My youngest son’s graduation from college is about two weeks away. Looking forward to that has given me time to reflect on raising our sons as one is in the workforce and the other is about to enter the workforce. I was reading a book recently a guy wrote about his 50 years in ministry. In the book, he identifies ten things he would have done differently and ten things he would have done the same. Given we are in a short parenting series at KCC, I thought I would do the same for my parenting. Not ten, but some things I would have done differently and some things I would do the same.
Here they go. Let’s start with the do differently list:
- Had more focused conversation at the dinner table about spiritual matters. From, “What are some nice things you observed kids doing today at school?” To, “What are some nice things you did for kids or how did you see God work today?”
- Prayed together as a family. I always took time to tuck the boys in and prayed with them right up to high school graduation. However, we didn’t take as much time, other than at meals, to pray together as a whole family.
- Said “no” to some good things in order to spend more time with the boys. In Indianapolis, I had some generous friends and bosses that would give me tickets to Colts’ games and Pacer games. Whenever I went, however, it meant leaving the family behind. Spending more time with them and saying “no” to some cool experiences, would have been worth it.
- Developed some hobbies to do with the boys. We played games a lot, played outside a bunch, but we don’t have a “thing” that we do together like fishing, hiking, cycling, golf, tennis, etc.
- I wish I had prayed more for them to go into ministry. I wanted them to use their gifts and talents, but selfishly, my prayers were that they would find a good occupation that kept them from struggling financially like I did early on in life.
And here is the “things I would do the same” list:
- At a young age, the boys were serving in the church. Andrew was running a soundboard like the one we have here at about age 12. Sam worked with kids because he loves to play and organize games.
- We were always a part of a life group and the boys would be right there with us either playing with friends, singing with us, and definitely eating with us. That early exposure to a small group will serve them well as they continue their adult journey with Jesus.
- In elementary school we let the boys choose one organized sport per year. We didn’t want the sports schedule to run our family’s life.

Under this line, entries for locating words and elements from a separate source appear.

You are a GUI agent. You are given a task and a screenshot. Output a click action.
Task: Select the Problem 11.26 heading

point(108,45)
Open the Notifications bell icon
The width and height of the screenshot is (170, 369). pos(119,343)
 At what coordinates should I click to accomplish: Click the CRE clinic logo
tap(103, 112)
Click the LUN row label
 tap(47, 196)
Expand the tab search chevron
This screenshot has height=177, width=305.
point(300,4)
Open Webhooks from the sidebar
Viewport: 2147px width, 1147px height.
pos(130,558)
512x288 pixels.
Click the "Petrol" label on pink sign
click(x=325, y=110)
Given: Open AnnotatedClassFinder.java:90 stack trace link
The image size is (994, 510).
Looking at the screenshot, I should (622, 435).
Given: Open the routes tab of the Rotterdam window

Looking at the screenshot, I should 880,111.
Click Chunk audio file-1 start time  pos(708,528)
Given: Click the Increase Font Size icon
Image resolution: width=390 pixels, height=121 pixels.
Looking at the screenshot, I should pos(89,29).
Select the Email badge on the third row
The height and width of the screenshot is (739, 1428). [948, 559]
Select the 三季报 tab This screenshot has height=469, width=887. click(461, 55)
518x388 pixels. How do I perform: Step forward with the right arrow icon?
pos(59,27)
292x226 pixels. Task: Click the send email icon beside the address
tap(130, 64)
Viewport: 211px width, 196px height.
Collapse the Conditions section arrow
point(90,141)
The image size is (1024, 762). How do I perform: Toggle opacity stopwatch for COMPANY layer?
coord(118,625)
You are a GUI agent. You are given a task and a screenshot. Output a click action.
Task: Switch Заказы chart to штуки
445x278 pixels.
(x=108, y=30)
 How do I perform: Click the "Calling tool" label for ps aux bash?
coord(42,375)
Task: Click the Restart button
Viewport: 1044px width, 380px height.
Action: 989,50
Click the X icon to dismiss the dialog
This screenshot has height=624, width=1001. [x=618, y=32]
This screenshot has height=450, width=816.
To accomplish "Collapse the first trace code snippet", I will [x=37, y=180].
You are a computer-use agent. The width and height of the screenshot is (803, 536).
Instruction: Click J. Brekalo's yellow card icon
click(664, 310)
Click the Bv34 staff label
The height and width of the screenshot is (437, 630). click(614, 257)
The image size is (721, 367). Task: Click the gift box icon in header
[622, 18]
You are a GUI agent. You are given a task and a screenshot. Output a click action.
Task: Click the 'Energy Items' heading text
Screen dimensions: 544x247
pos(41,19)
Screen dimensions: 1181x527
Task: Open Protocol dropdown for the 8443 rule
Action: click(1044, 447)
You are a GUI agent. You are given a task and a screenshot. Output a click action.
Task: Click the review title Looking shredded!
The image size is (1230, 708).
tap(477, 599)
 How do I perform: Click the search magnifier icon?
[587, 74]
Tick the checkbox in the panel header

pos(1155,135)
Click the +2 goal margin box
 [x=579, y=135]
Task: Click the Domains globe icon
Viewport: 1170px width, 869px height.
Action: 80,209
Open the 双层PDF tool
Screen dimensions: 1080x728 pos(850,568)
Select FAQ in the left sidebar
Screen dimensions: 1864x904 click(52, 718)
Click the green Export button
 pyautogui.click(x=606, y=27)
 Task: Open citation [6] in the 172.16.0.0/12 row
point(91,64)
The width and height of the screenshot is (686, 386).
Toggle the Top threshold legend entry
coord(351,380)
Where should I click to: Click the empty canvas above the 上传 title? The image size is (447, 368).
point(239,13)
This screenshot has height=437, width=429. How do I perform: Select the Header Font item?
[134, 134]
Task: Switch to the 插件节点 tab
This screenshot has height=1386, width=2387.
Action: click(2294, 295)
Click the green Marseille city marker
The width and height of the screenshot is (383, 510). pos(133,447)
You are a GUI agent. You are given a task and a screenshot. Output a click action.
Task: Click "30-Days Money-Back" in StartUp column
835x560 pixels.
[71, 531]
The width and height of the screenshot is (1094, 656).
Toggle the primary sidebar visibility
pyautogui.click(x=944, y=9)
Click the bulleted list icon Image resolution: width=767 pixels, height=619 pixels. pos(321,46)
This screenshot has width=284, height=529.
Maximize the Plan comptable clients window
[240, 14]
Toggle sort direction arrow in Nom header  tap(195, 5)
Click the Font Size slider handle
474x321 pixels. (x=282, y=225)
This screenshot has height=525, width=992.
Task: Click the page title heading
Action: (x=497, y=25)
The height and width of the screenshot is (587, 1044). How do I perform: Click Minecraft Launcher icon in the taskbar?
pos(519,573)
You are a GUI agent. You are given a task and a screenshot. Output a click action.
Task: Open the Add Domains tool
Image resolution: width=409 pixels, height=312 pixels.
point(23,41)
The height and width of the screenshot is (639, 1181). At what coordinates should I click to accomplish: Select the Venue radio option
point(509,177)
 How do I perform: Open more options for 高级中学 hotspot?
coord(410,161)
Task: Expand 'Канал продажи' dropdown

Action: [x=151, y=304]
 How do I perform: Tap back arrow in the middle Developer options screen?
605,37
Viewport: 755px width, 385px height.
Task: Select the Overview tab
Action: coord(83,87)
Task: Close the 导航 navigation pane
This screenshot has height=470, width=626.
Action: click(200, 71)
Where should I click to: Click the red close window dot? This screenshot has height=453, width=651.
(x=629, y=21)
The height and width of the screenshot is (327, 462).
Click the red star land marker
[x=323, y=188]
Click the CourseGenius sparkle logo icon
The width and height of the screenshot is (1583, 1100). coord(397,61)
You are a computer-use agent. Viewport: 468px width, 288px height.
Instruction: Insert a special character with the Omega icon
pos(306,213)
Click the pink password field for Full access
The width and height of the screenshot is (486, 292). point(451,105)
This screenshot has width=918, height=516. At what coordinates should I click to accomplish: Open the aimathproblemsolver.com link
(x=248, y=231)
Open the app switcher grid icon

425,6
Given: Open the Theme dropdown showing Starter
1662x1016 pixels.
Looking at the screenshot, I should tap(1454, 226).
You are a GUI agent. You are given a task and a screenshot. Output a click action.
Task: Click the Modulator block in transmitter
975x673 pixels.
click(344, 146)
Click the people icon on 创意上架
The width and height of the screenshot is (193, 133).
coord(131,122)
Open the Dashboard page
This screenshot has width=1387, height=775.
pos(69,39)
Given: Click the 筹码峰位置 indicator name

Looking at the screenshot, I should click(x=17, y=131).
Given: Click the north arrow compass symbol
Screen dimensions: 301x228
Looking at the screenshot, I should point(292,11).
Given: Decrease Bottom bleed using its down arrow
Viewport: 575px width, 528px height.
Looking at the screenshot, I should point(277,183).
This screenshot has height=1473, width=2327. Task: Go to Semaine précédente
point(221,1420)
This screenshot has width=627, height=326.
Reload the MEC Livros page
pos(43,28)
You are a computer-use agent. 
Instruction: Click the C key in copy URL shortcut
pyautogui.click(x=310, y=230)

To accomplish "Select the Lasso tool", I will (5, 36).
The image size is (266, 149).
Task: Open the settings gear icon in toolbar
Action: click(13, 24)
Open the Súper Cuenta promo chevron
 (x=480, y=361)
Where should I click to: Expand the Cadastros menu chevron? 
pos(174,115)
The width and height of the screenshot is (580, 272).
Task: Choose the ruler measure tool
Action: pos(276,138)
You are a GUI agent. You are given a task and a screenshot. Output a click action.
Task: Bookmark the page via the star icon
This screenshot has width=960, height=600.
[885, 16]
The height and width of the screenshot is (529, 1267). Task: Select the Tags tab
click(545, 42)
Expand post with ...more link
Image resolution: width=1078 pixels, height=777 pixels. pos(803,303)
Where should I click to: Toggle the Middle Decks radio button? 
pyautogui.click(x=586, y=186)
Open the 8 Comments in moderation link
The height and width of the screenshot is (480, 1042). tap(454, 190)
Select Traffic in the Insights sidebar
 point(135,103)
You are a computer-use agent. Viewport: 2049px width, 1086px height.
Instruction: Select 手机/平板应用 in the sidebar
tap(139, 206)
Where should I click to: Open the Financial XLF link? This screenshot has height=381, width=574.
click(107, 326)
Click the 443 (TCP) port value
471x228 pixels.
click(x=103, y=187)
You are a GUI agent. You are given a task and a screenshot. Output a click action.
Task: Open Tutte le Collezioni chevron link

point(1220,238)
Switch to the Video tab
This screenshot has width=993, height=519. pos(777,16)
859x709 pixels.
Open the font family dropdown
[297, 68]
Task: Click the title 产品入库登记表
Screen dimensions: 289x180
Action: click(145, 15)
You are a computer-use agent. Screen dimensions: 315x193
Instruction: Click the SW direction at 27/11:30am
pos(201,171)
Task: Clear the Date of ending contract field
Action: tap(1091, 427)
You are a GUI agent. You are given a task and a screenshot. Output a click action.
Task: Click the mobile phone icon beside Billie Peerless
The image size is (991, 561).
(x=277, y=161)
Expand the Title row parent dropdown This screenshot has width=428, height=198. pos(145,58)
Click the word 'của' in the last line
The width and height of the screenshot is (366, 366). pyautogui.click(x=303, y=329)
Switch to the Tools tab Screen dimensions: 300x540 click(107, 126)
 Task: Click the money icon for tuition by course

They both chose basketball and I was able to coach each of their teams and had a great time together. The other sports they picked up in the backyard with the neighbor kids and I got to be an all-time quarterback.
- Video games played a VERY small part in our home. The boys always bought their own consoles they saved up for. But, when the weather was good, they were outside being active and we limited the time and which games they were allowed to play. I have met a number of 30+-year-old men who sit in their basement playing video games ignoring their wives and kids. Not a good recipe for a healthy family.
- At 13 I took each of the boys on a trip they would enjoy. On the trip I talked with them about being a man of God and what that looks like in our society. We had a great time, good talks, great food, and hopefully a memorable experience.
I could go on and on with both lists. My wife might have a completely different list. She is the best mom (and no she is not looking over my shoulder as I type this) and was very attentive to the boys’ needs. Nobody can prep a kid for a spelling test like Lisa Bratton.
I guess my point in this article is to say that we all do things we would do all over again and things we wish we had done differently. I wanted to share because I learned from others about their parenting style and thought maybe you could take away something, good or bad, from what I learned about raising our boys.
Proverbs 22:6 says, “Train up a child in the way he should go and then when he is old he won’t easily part from it.” We can’t save our kids, but we can train them so when they are faced with difficult decisions, the right way will be instilled in them.